Borlú must travel from the decaying Beszel to the only metropolis on Earth as strange as his own. This is a border crossing like no other, a journey as psychic as it is physical, a shift in perception, a seeing of the unseen. His destination is Beszel’s equal, rival, and intimate neighbor, the rich and vibrant city of Ul Qoma. With Ul Qoman detective Qussim Dhatt, and struggling with his own transition, Borlú is enmeshed in a sordid underworld of rabid nationalists intent on destroying their neighboring city, and unificationists who dream of dissolving the two into one. As the detectives uncover the dead woman’s secrets, they begin to suspect a truth that could cost them and those they care about more than their lives.

What stands against them are murderous powers in Beszel and in Ul Qoma: and, most terrifying of all, that which lies between these two cities.

Casting shades of Kafka and Philip K. Dick, Raymond Chandler and 1984, The City & the City is a murder mystery taken to dazzling metaphysical and artistic heights.

About the Author

China Miéville is the author of King Rat; Perdido Street Station, winner of the Arthur C. Clarke Award and the British Fantasy Award; The Scar, winner of the Locus Award and the British Fantasy Award; Iron Council, winner of the Locus Award and the Arthur C. Clarke Award; Looking for Jake, a collection of short stories; and Un Lun Dun, his New York Times bestselling book for younger readers.

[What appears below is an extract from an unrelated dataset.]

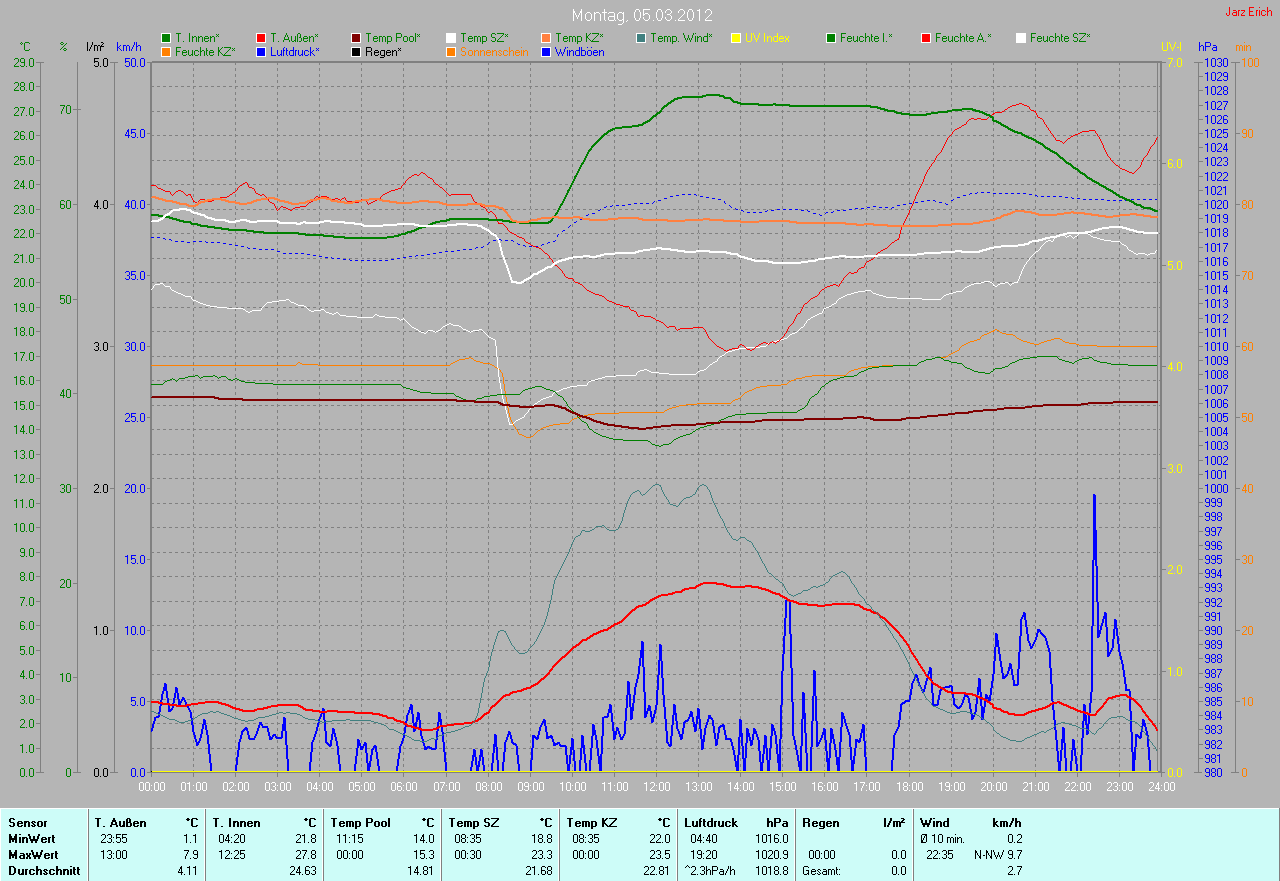1280x881 pixels.
Task: Click the chart title Montag, 05.03.2012
Action: tap(642, 15)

He lives and works in London.

Boneshaker by Cherie Priest

In the early days of the Civil War, rumors of gold in the frozen Klondike brought hordes of newcomers to the Pacific Northwest. Anxious to compete, Russian prospectors commissioned inventor Leviticus Blue to create a great machine that could mine through Alaska’s ice. Thus was Dr. Blue’s Incredible Bone-Shaking Drill Engine born.

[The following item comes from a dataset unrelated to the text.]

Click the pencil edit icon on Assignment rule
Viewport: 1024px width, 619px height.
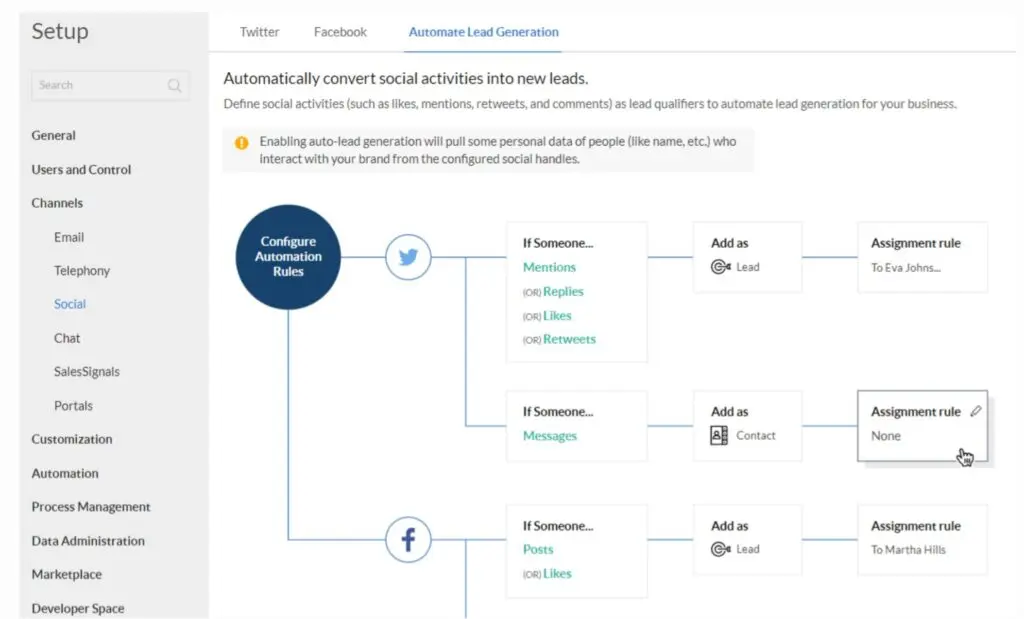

But on its first test run the Boneshaker went terribly awry, destroying several blocks of downtown Seattle and unearthing a subterranean vein of blight gas that turned anyone who breathed it into the living dead.

Now it is sixteen years later, and a wall has been built to enclose the devastated and toxic city. Just beyond it lives Blue’s widow, Briar Wilkes. Life is hard with a ruined reputation and a teenaged boy to support, but she and Ezekiel are managing. Until Ezekiel undertakes a secret crusade to rewrite history.

His quest will take him under the wall and into a city teeming with ravenous undead, air pirates, criminal overlords, and heavily armed refugees. And only Briar can bring him out alive.

About the Author

Cherie Priest made her debut with the Eden Moore series of Southern Gothic ghost stories that began with Four and Twenty Blackbirds. She lives in Seattle, Washington, and keeps a popular blog at cmpriest.livejournal.com.

Finch by Jeff VanderMeer

Tasked with solving an impossible double murder, detective John Finch searches for the truth among the rubble of the once-mighty city of Ambergris. Under the rule of the mysterious gray caps, Ambergris is falling into anarchy. The remnants of a rebel force are demoralized and dispersed, their leader, the Lady in Blue, not seen for months. Partials—human traitors transformed by the gray caps—walk the streets brutalizing the city’s inhabitants. Finch’s partner Wyte, stricken with a fungal disease, is literally disintegrating. And strange forces are marshaling themselves against detective Finch even as he pursues his one clue: the elusive spymaster Ethan Bliss. How much time does Finch have before time itself runs out?

About the Author

Award-winning writer Jeff VanderMeer's final novel in his Ambergris Cycle, Finch, has just been published in the US, and will appear in the UK from Atlantic's Corvus imprint. His writer guide Booklife and associated Booklifenow website focus on sustainable creativity. With his wife, he recently edited the charity anthology Last Drink Bird Head. His short fiction has appeared in Conjunctions, Library of America's American Fantastic Tales, and several year's best anthologies. He writes nonfiction for The Washington Post Book World, Omnivoracious, The New York Times Book Review, the B&N Review, and many others. Murder by Death recently completed a CD soundtrack based on Finch./.